I saw a great presentation last week by Craig Behm, executive director of MedChi Network Services (MNS), a subsidiary of the Maryland Medical Society that is deeply involved in accountable care organization (ACO) work in rural settings. Behm talked about some of the challenges ACO participants face, especially since many of them are in very small practices with limited resources. He also described some IT and data management issues that have cropped up and the importance of data integrity to the overall mission of ACOs.
MNS is the owner and operator of three Medicare Shared Savings Program Advance Payment ACOs, one in Western Maryland and two on the Eastern Shore. The program is a one-sided model with no downside risk. The potential savings split is 50/50 with CMS.
From the outset, Behm said, it was obvious the ACOs would need robust IT systems. They must allow real-time data sharing in support of population and individual health management across multiple locations. “Without access to high-quality data, you are just working blind,” he said.
To help pay for the IT infrastructure, MSN got a federal non-recourse loan available to physician-led, rural ACOs. (The loan must be repaid with savings or will be forgiven if there are no savings.)

# [EXERCISE OBJECTIVE]
Reproduce the entire passage on rural accountable care organizations word for word. The data after this point are drawn from a separate, unrelated source.

# [GIVEN MATERIAL]
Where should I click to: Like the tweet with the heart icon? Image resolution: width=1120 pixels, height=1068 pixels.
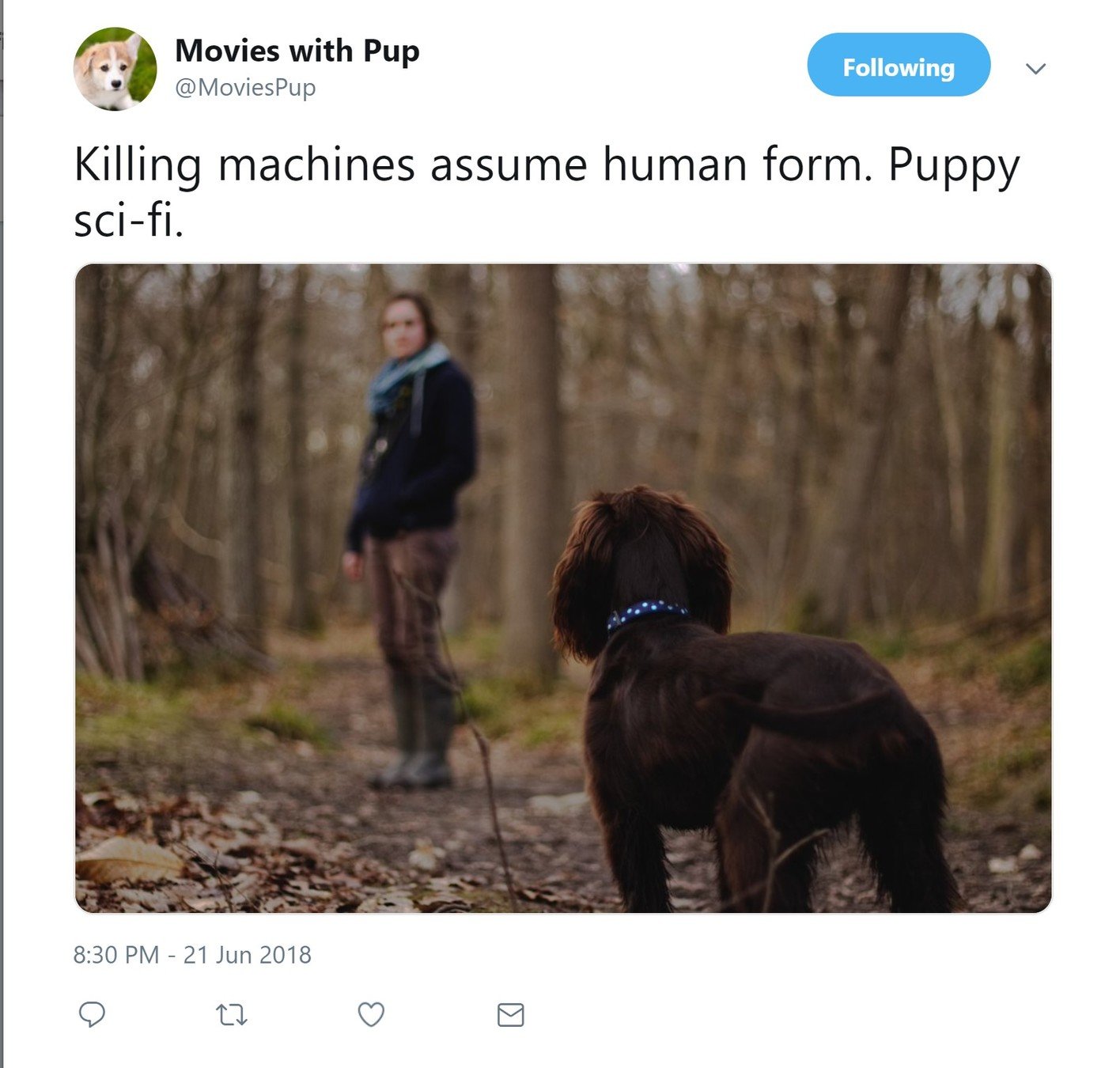point(371,1014)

# [RESPONSE]
I saw a great presentation last week by Craig Behm, executive director of MedChi Network Services (MNS), a subsidiary of the Maryland Medical Society that is deeply involved in accountable care organization (ACO) work in rural settings. Behm talked about some of the challenges ACO participants face, especially since many of them are in very small practices with limited resources. He also described some IT and data management issues that have cropped up and the importance of data integrity to the overall mission of ACOs.
MNS is the owner and operator of three Medicare Shared Savings Program Advance Payment ACOs, one in Western Maryland and two on the Eastern Shore. The program is a one-sided model with no downside risk. The potential savings split is 50/50 with CMS.
From the outset, Behm said, it was obvious the ACOs would need robust IT systems. They must allow real-time data sharing in support of population and individual health management across multiple locations. “Without access to high-quality data, you are just working blind,” he said.
To help pay for the IT infrastructure, MSN got a federal non-recourse loan available to physician-led, rural ACOs. (The loan must be repaid with savings or will be forgiven if there are no savings.)